Any candidate without the ruling communist party’s direct approval had previously been disregarded. But as blogger Wang Keqin states the Chinese Constitution guarantees all citizens aged 18 and over the right to vote and run in these elections.
But this movement does not appear to have gone down too well with the Chinese authorities. Ever since she announced her candidacy for Jiangxi province, Liu Ping has regularly posted reports on her blog of the harassment she has faced. She claims to have been put under police surveillance and that her home was vandalized, but she is as determined as ever.
Cao Tin, who is running for Zhengzhou mayor has not made any blog posts for several weeks now. This millionaire, who made his money from real estate, has in fact been reported missing. Cyber activists claim he is undergoing tax inspection by the authorities.
China's army develops online game to train soldiers
China’s army launched this online game two weeks, in which American soldiers are the enemy. It’s called “Glorious Mission” and trains soldiers in combat skills. Up to 32 soldiers can take part in group missions. The game took two and half years to develop, it is currently for members of the military only, but should soon be made available to the general public.

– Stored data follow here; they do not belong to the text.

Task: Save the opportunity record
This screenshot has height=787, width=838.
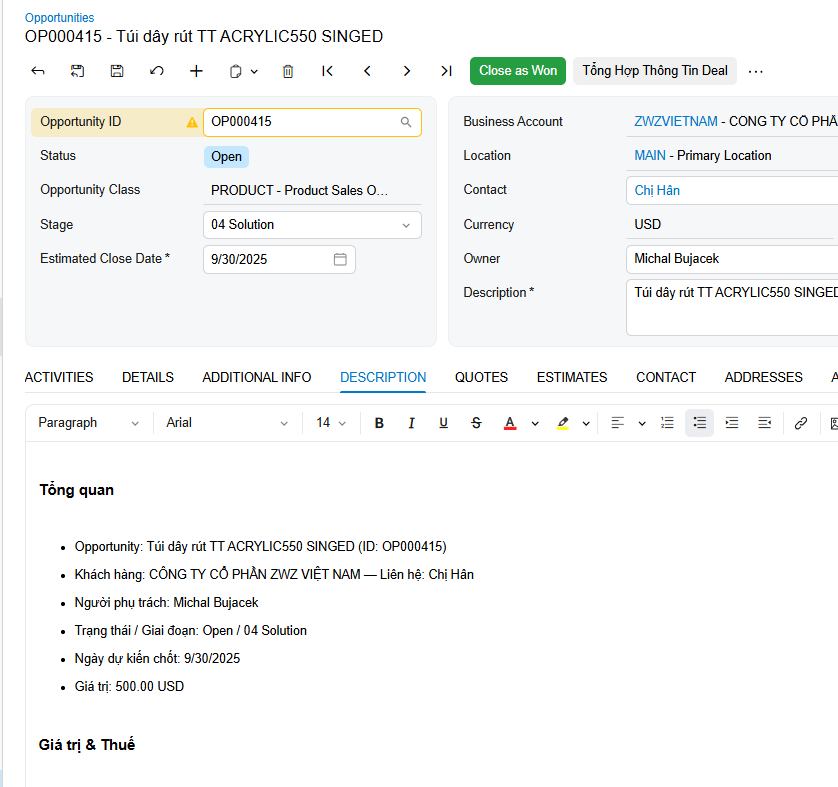Action: (117, 71)
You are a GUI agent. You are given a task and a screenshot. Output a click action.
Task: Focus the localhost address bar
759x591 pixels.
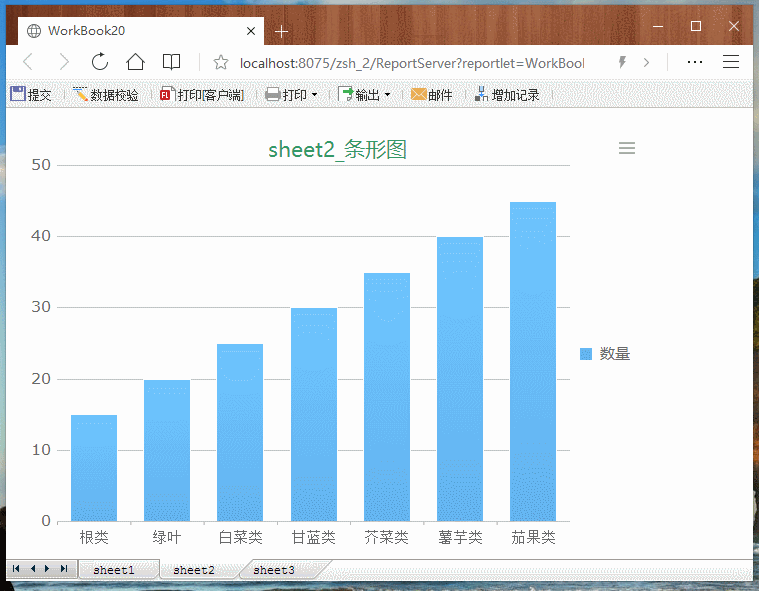[410, 63]
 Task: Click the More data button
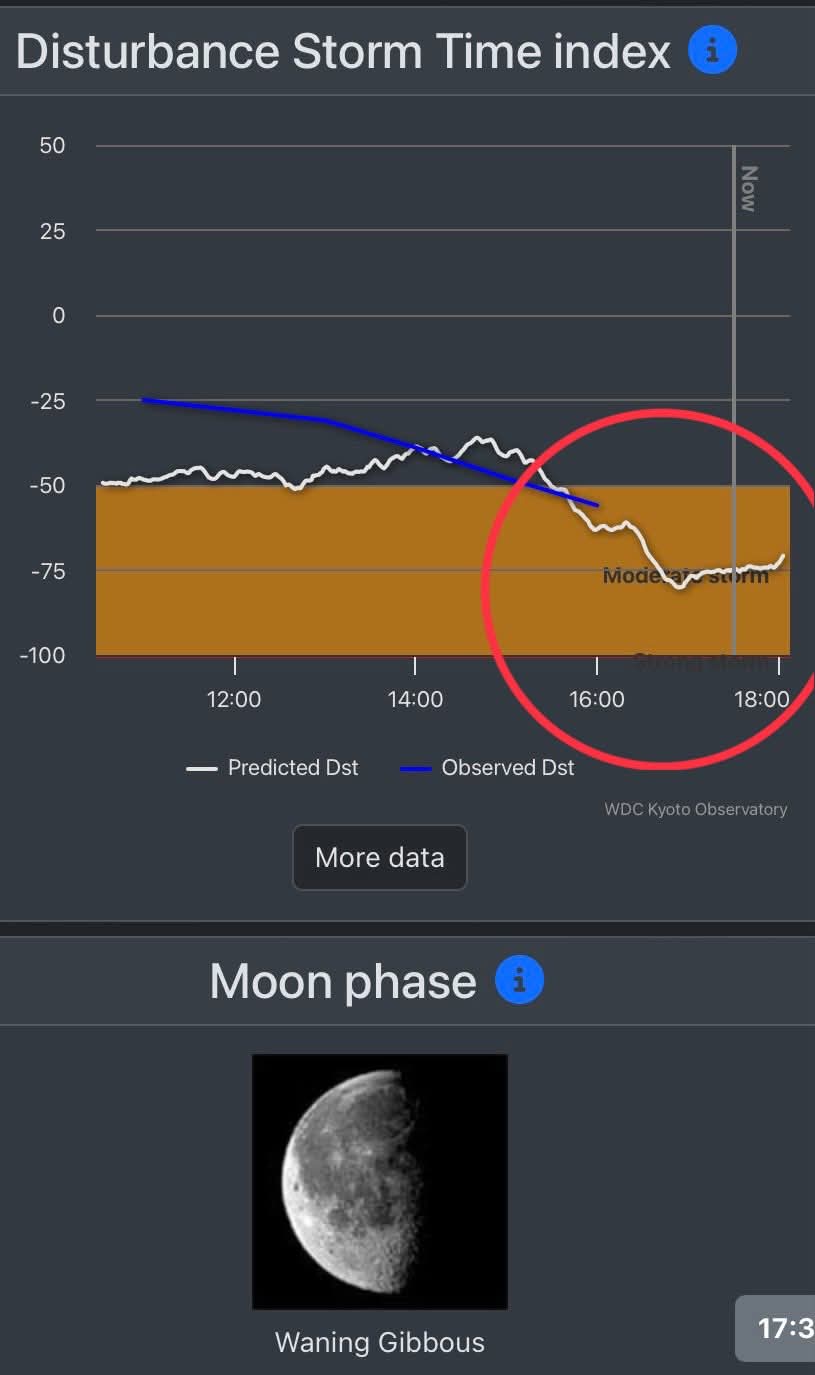click(379, 857)
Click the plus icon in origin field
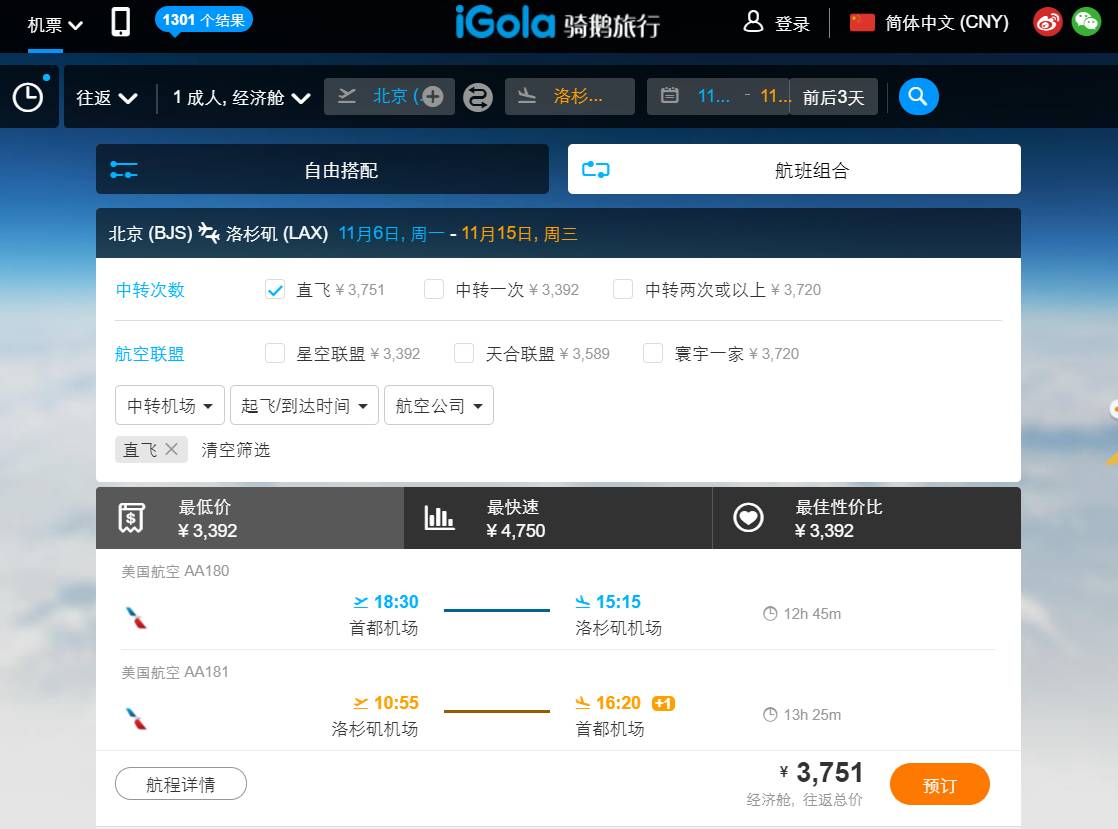 (432, 97)
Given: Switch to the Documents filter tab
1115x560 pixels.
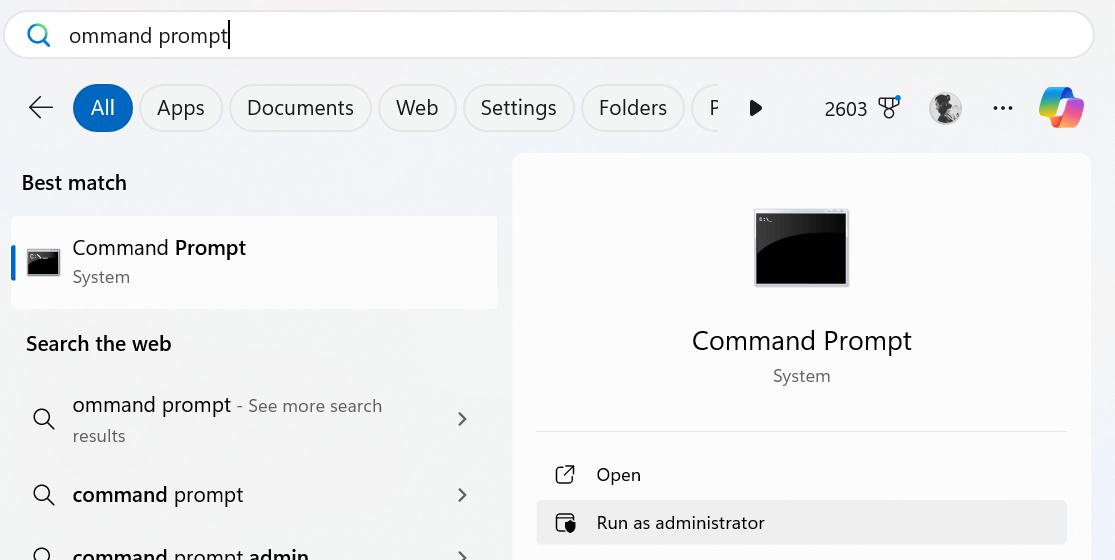Looking at the screenshot, I should (x=300, y=108).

Google’s transparency report
In the second half of 2010, the US, Great British and also South Korean governments made the most requests to Google. Google’s most recent transparency report analyses the different requests made by governments across the world; either for user information or to remove contents. The reasons behind these requests can be anything from removing misleading adverts like in Great Britain, and political censorship, as was reported in Vietnam.
Video of the day
Wikileaks founder Julian Assange features in this parody of a MasterCard ad. The message: trying to make a change costs a lot of money, with legal fees and general running costs, and the situation is not helped by the fact that 15 million dollars’ worth of donations is currently being withheld. This video urges web users to find out about the different ways they can make an online donation to Wikileaks.